Online stockbroker Colfinancial.com said total volume rose 2 percent driven by the strong recovery in power demand from the commercial segment of the market, but offset by declines in both the residential and industrial segments.

“Meanwhile, average WESM (wholesale electricity spot market) prices declined by 5 percent to P6.23/kwh, on less supply disruption from power plant outages, as well as cooler overall temperature compared to last year,” Colfinancial.com said.

Despite the slight decline in WESM prices, however, it said several companies sold higher portion of their output to the spot market.

“The impact of lower coal prices and WESM prices was partially offset by higher sales volume driven by new capacities as well as fewer instances of unplanned outages and other technical issues,” the online stockbroker said.

Of the five companies it monitors, only ACEN Corp. delivered lower than expected results.
ACEN’s core profit of P2.03 billion was below forecast, noted Colfinancial.com, despite growing by 400 percent. The online stockbroker said ACEN’s reported profit was just 21.6 percent of market consensus.

“Management also noted that first quarter performance would have been higher if not for the unplanned outage of the South Luzon Thermal Energy Corp. (SLTEC), as some of the new merchant capacity was utilized to service the contract of the SLTEC,” Colfinancial.com said.
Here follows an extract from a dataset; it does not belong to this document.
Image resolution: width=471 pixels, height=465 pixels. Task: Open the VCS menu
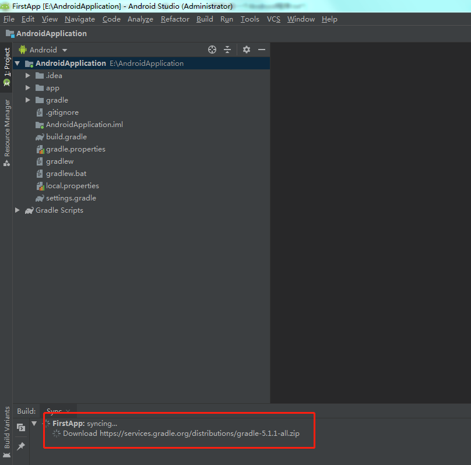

“While first quarter net income trailed forecasts, ACEN’s profits will continue to improve in the next quarters as the company will be in a higher net seller position in the WESM without the unplanned outage of the SLTEC and as more generation capacity is added to its portfolio,” it added.

Of the other four, First Gen Corp. (FGEN) grew its profit by 52 percent to $89.2 million, ahead of market growth consensus of 31.8 percent.

Colfinancial.com said the earnings contribution of FGEN’s gas plants — Sta. Rita, San Lorenzo, San Gabriel and Avion — rose 17 percent to $45 million.

Manila Electric Co. (Meralco), meanwhile, beat expectations on strong power generation with profit up 40.4 percent to P9.05 billion.

Meralco’s net distribution revenues, however, dropped 0.1 percent to P15.25 billion, as the 2 percent increase in sales volume was more than offset by a steeper decline in distribution tariff arising from the customer refund.

“The net distribution revenues during the first quarter represents 25.3 percent of our full year forecast. Meralco’s first quarter earnings beat Colfinancial.com’s forecast mainly due to the 300 percent jump in core net income of MGEN, Meralco’s power generation subsidiary, to P3.7 billion,” the stockbroker said.

Semirara Mining and Power Corp., whose profit declined by 40 percent to P9.03 billion, still beat estimate, according to Colfinancial.com.

“First quarter earnings declined mainly due to lower sales volume as well as average selling price for coal. We note, however, that both sales volume and average selling price for coal are still ahead of our full year forecasts,” it said. Semirara’s revenues were down by 24.2 percent to P23.1 billion.

Aboitiz Power Corp., on the other hand, posted a 158.1 percent increase in profit to P7.63 billion, driven by the fresh earnings contribution from unit GNPowerDinginin, higher capacity availability for power plants as well as higher water flow for its hydroelectric plants.